We performed a historical cross-sectional study on S. aureus SSTI and found an increase in the proportion of MRSA over a period of 11 years.

The majority of SSTI are caused by S. aureus. In our study, 68% (499/731) of all culture-positive SSTI samples yielded S. aureus as the causative agent, which is consistent with findings from Gabon (75%), Kenya (46%) or Switzerland (65%) [18,19,20].

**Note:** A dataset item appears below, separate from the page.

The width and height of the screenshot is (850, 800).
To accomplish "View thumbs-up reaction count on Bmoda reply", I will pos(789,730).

The overall proportion of MRSA among all S. aureus in our study was 7%, while the proportion ranged from 3–8% between 2009 and 2016, followed by a marked increase to 20% in 2019. In line with this, previous studies conducted between 2008 and 2012 in Lambaréné observed MRSA rates of 6–11% [14, 20]. Similarly, a prospective multi-center study conducted between 2016 and 2018 in Gabon found a rate of 16% MRSA among all S. aureus isolates [15]. While the above studies included isolates from all types of infections, a study conducted in several Sub-Saharan African countries, including Gabon, on the management of S. aureus SSTI detected 6.5% MRSA [16]. In this multicenter study, the rate of MRSA was similar in superficial and deep-seated infections which is divergent to our finding of significantly higher MRSA rates in deep-seated compared to superficial infections.

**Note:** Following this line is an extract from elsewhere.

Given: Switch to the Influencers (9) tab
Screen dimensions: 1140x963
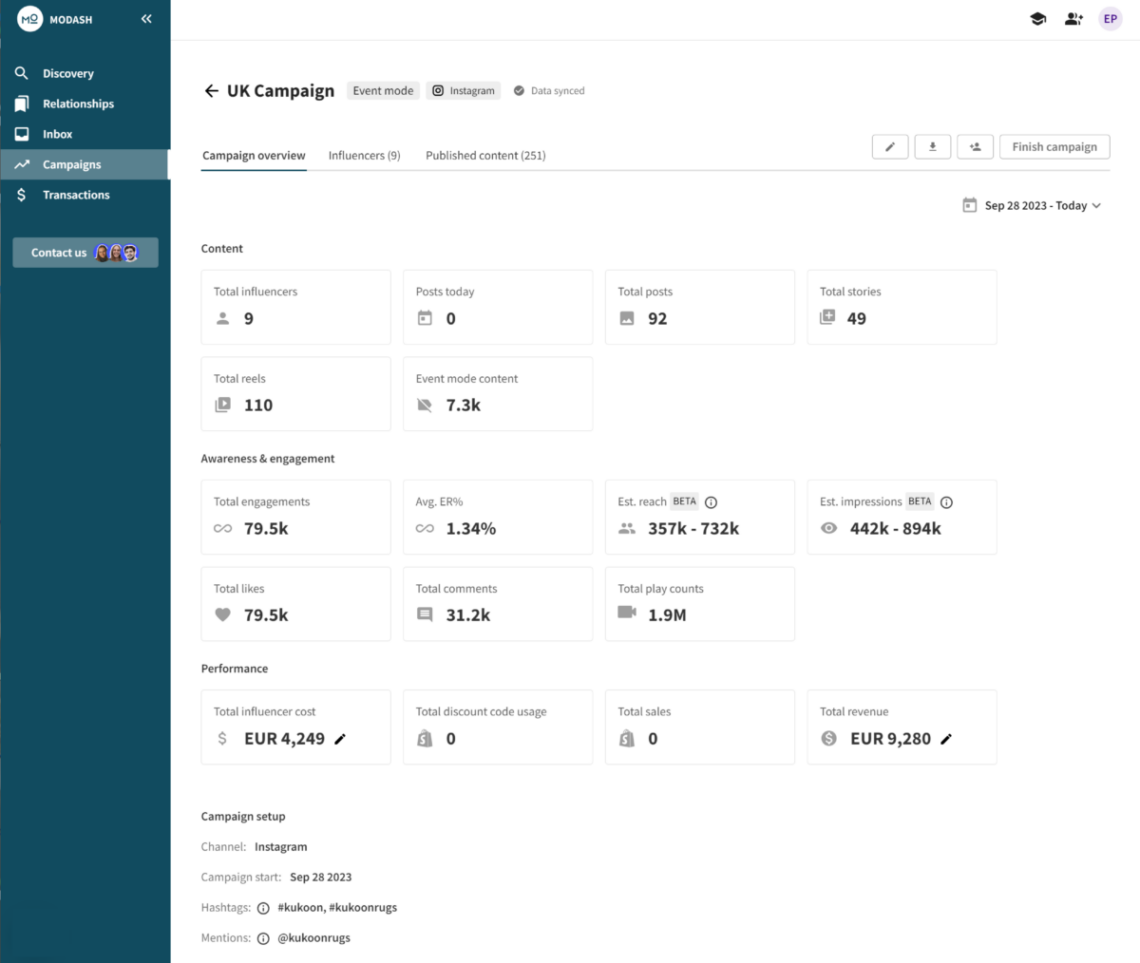Looking at the screenshot, I should click(x=363, y=155).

The observed increase in the rate of MRSA in isolates originating from the surgical ward of the hospital (18%) may be attributed to the fact that MRSA patients are more likely to fail empirical antimicrobial therapy and therefore progress to more severe infections requiring surgical intervention. This is supported by the high proportion of MRSA-associated purulent infections in our study, such as abscesses, that require surgical drainage [16]. Alternatively, it might point toward a nosocomial transmission of MRSA on surgical wards. Such a transmission might be further supported by a lower MRSA prevalence on pediatric wards. However, such a nosocomial source has not been investigated yet. Past studies rather suggest multiple sources for MRSA colonization as indicated by S. aureus protein A (spa)-types (t186, t653, t121, t729) or multilocus sequence types (ST5, ST8, ST88) among five MRSA isolates from health care workers, patients and the general population in Lambaréné, Gabon [21]. Noteworthy, these sequence types are also among the major MRSA lineages in Africa [22]. Further updated genotyping analysis of MRSA in our study setting are warranted to identify potential new sources and transmission chains.

A recent survey conducted among healthcare workers in our study area revealed a lack of knowledge on causes for the emergence of antimicrobial resistance and poor antibiotic stewardship [23]. Irrational prescription habits and easy accessibility to antimicrobials without a prescription might underlie the increase in MRSA shown in our study region.

A peak in the incidence of S. aureus SSTI was observed in 2012, while the proportion of MRSA was very low (Fig. 1). A malaria vaccination trial was conducted at our study site from 2009 to 2013 [24]. During the primary vaccination series and follow-up visits, the participants were seen by a physician which may have increased the chance of detecting SSTI that were previously undetected, thus, affecting sample sizes during this period. However, there was no active screening for SSTIs, and specimens were only collected and sent to the microbiology laboratory if there was clinical evidence of an SSTI. There were two age groups in the study, one comprising infants aged 6–12 weeks and the other comprising young infants aged 5–17 months. This may account for the observed proportion of approximately two-thirds of children among SSTI patients in our study and the median age of 4 years among patients with S. aureus SSTI. However, previous studies in Sub-Saharan Africa have shown that the median age of patients with S. aureus infections, including SSTI, can be as low as 3–4 years [12, 16].

Our study has several limitations. First, since this is a historical cross-sectional study, we exclusively relied on the medical and laboratory records of the patients for whom microbiological testing was requested. Thus, patients who have not undergone microbiological examination could have been missed in our study, possibly underestimating the rate of SSTI in the study area. Due to the limited medical data, the duration of stay, or applied treatment and outcome of the patients was not completely assessed. In addition, we were unable to classify infections according to standard definitions of hospital-acquired, community-acquired, or healthcare-associated infections [25]. The availability of these data would help to elucidate the role of iatrogenic infections, including those associated with healthcare interactions but emerging within the community. Second, we were not able to analyze the genotype of the MRSA isolates regarding the sequence type or clonal complex attribution. Lastly, the inclusion of a single hospital may not be representative of the entire country or Central African region.